Brief 1:
In the NDBuffer documentation, what value does the default initializer give the fields?
Brief 2:
In the NDBuffer documentation, name every distinct argument that appears in the __init__ signatures.

Source:
========
Default initializer for NDBuffer. By default the fields are all inialized to 0.

Returns:

The NDBuffer object.

__init__(ptr: Pointer[scalar<#lit.struct.extract<:_"$DType"::_DType type, "value">>]) -> Self

Constructor for NDBuffer with statically known rank, shapes and type.

Constraints:

The rank, shapes, and type are known.

Args:

  • ptr (Pointer[scalar<#lit.struct.extract<:_"$DType"::_DType type, "value">>]): Pointer to the data.

Returns:

The NDBuffer object.

__init__(ptr: DTypePointer[type]) -> Self

Constructor for NDBuffer with statically known rank, shapes and type.

Constraints:

The rank, shapes, and type are known.

Args:

  • ptr (DTypePointer[type]): Pointer to the data.

Returns:

The NDBuffer object.

__init__(ptr: pointer<scalar<#lit.struct.extract<:_"$DType"::_DType type, "value">>>, dynamic_shape: StaticIntTuple[rank], dynamic_dtype: DType) -> Self

Constructor for NDBuffer with statically known rank, but dynamic shapes and type.

Constraints:

The rank is known.

Args:

  • ptr (pointer<scalar<#lit.struct.extract<:_"$DType"::_DType type, "value">>>): Pointer to the data.
  • dynamic_shape (StaticIntTuple[rank]): A static tuple of size ‘rank’ representing shapes.
========
Supplied information:
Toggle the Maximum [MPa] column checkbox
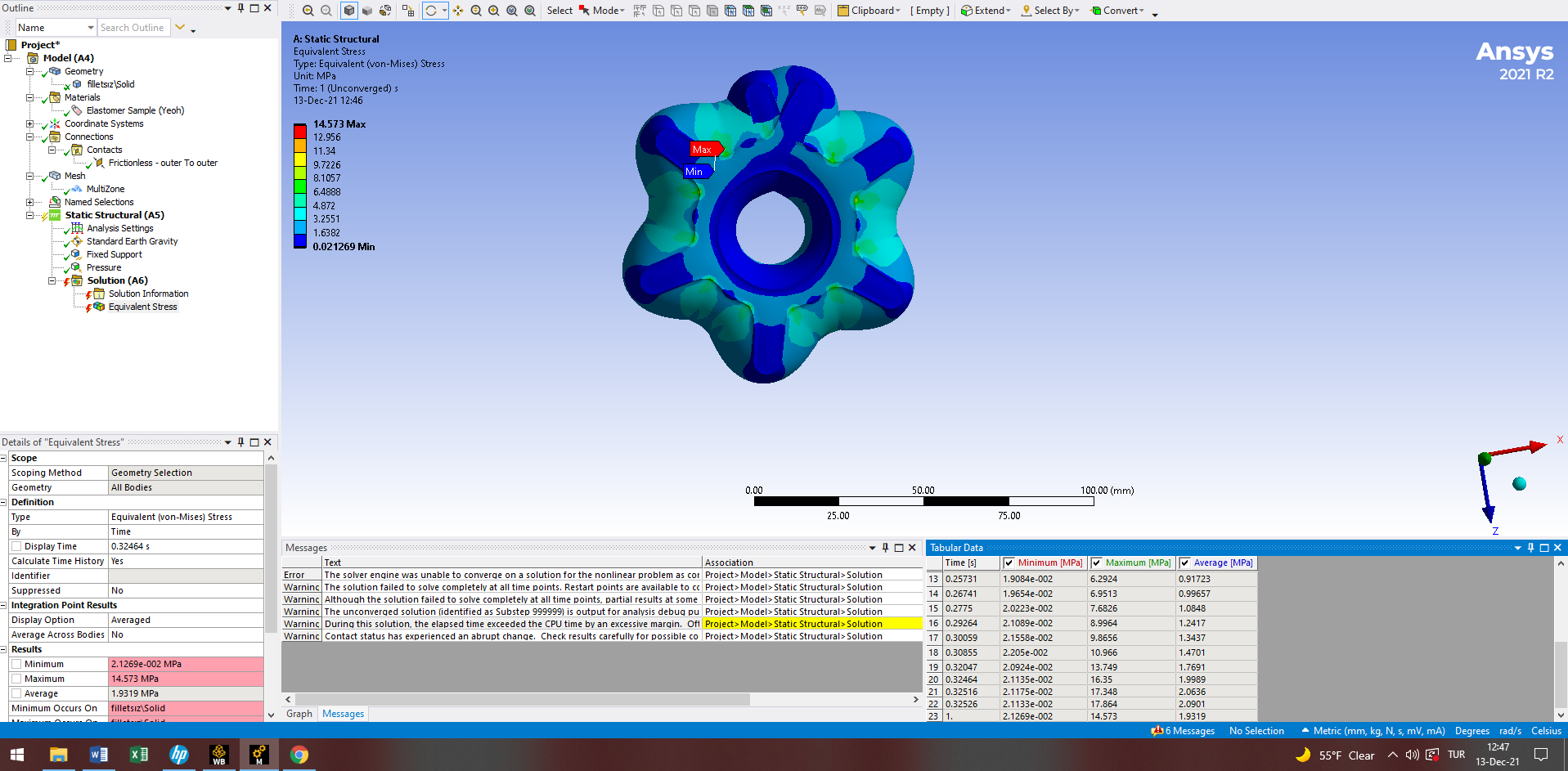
========
Correct answer 1:
0

Correct answer 2:
ptr, dynamic_shape, dynamic_dtype